• [TEXTE FOURNI]
++++++

Xynthia: le grand moment de défense des avocats de René Marratier
Chroniques judiciaires - Pascale Robert-Diard, 18/10/2014
Trois hommes en colère se sont levés, vendredi 17 octobre, pour en défendre un quatrième, René Marratier. Au dernier jour du procès Xynthia devant le tribunal correctionnel des Sables d’Olonne, Mes Matthieu Hénon, Antonin Lévy et Didier Seban ont porté haut le « devoir de déplaire » de la défense. Ils n’ont pas seulement plaidé en faveur d’un prévenu, ils ont défendu la place et le rôle singulier de l’audience pénale et la rigueur du droit face à la complaisance compassionnelle.
Cette colère, ils l’ont puisée dans cinq semaines de débats pendant lesquelles l’ancien maire de la Faute-sur-Mer a fait figure de principal responsable du terrible bilan humain causé par le passage de la tempête Xynthia sur les côtes vendéennes dans la nuit du 27 au 28 février 2010. Ils l’ont nourrie du réquisitoire décousu au terme duquel le procureur de la République Gilbert Lafaye a demandé au tribunal de condamner René Marratier à quatre ans d’emprisonnement dont trois ferme et 30 000 euros d’amende pour homicides involontaires aggravés et mise en danger.
A ce réquisitoire, ils en ont opposé un autre. Celui d’une instruction déséquilibrée qui a tout fait pour épargner l’Etat. « Le seul domaine dans lequel l’Etat n’a pas failli a été l’organisation de son irresponsabilité », a souligné Me Matthieu Hénon, en relevant les« trésors d’euphémisme » employés pour qualifier « les dysfonctionnements » et les« erreurs » des services de la préfecture et de la direction départementale de l’équipement qui avaient rendu constructible la zone inondable de la Faute-sur-Mer et donné des avis favorables à des permis de construire qui ne respectaient pas les normes de sécurité. Mais « face à un cataclysme comme Xynthia notre monde moderne ne peut se passer d’un coupable, d’un responsable qu’il faut haïr », a observé Me Hénon.

++++++

• [CONTENU DES DONNÉES]
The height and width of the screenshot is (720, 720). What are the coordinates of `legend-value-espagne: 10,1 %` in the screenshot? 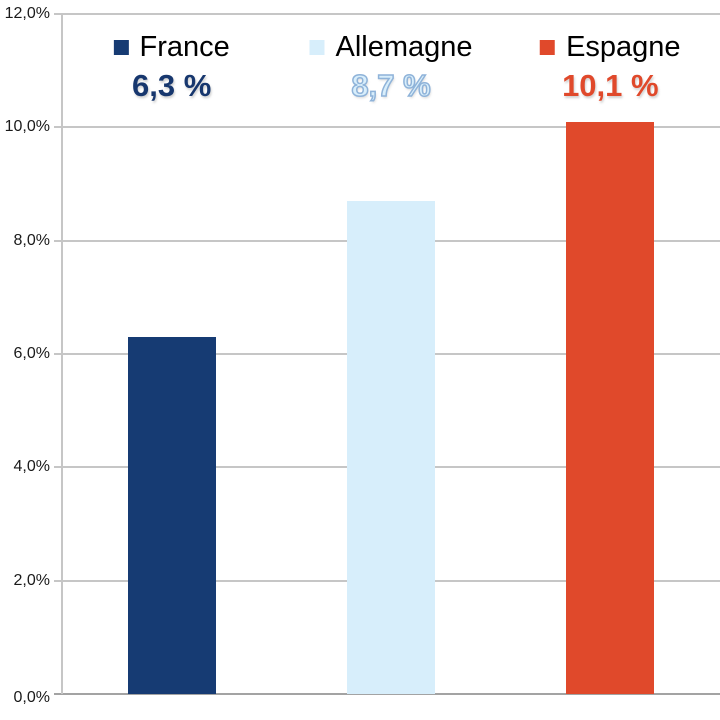 It's located at (610, 86).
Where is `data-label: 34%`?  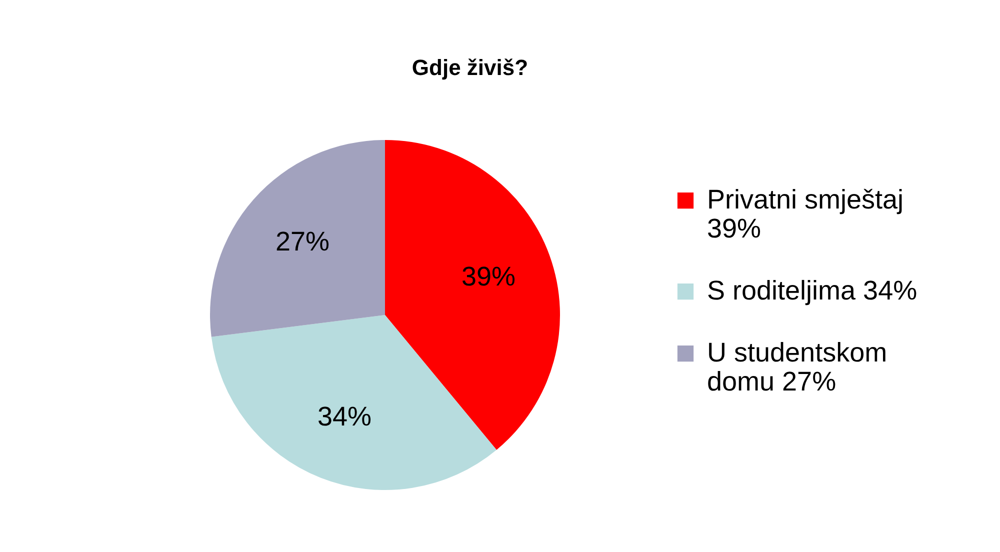
data-label: 34% is located at coordinates (344, 416).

++++++

• [TÂCHES À RÉALISER]
A: Recopiez fidèlement le passage de l'article sur le procès Xynthia, depuis « Cette colère, ils » jusqu'à « mise en danger. » inclus.
B: Poursuivez l'article consacré au procès Xynthia à la suite de sa dernière phrase.
Le matériel ci-dessus n'est d'aucune utilité ici.

• [RÉPONSES AUX TÂCHES]
A:
Cette colère, ils l’ont puisée dans cinq semaines de débats pendant lesquelles l’ancien maire de la Faute-sur-Mer a fait figure de principal responsable du terrible bilan humain causé par le passage de la tempête Xynthia sur les côtes vendéennes dans la nuit du 27 au 28 février 2010. Ils l’ont nourrie du réquisitoire décousu au terme duquel le procureur de la République Gilbert Lafaye a demandé au tribunal de condamner René Marratier à quatre ans d’emprisonnement dont trois ferme et 30 000 euros d’amende pour homicides involontaires aggravés et mise en danger.

B:
Ce besoin de vengeance, il revient à la justice de le contenir et dans ce rôle, les avocats de la défense ont estimé que le procès a failli en ne respectant pas « la stricte équité que l’on était en droit d’en attendre ». Au tribunal, Me Hénon a reproché sa dureté à l’égard des prévenus et tout particulièrement du premier d’entre eux, « fils d’ouvrier, garagiste vendéen sans instruction devenu maire, respectueux de l’autorité » qui aurait voulu« parler bien, parler mieux » devant ses juges si seulement ceux-ci l’y avaient encouragé au lieu de le traiter d’« autiste ». « René Marratier s’est tenu à la barre et jamais on n’a songé à lui poser la moindre question sur l’homme qu’il est et qu’il a été. Des parties civiles, vous savez tout, mais de celui que vous devez juger, vous ne savez rien ! », a t-il lancé. Un homme « resté étranger à son propre procès », a souligné en écho Me Antonin Lévy.
Mais c’est au représentant de l’accusation et à la « folle démesure » de ses réquisitions que les trois avocats ont réservé leurs traits les plus acérés. « Ces réquisitions sont approximatives sur le fond et absurdes sur le droit. On ne condamne pas un homme pour n’avoir pas su trouver les mots qui réchauffent le cœur. On ne peut le condamner que parce qu’il ne respecte pas le droit. Le droit tel qu’il est et non pas tel que l’on voudrait qu’il soit »,a relevé Me Hénon. Evoquant les fautes reprochées à René Marratier sur le défaut d’information de la population, sur les risques avant la tempête et l’absence de plan d’organisation des secours, il a observé : « L’immense majorité des victimes ont admis qu’elles avaient connaissance d’un risque d’inondation. Mais je veux bien croire qu’aucune d’entre elles n’avait été informée d’un cataclysme tel que Xynthia. Parce que ce risque-là, personne ne le connaissait. Pas plus René Marratier que les autres. »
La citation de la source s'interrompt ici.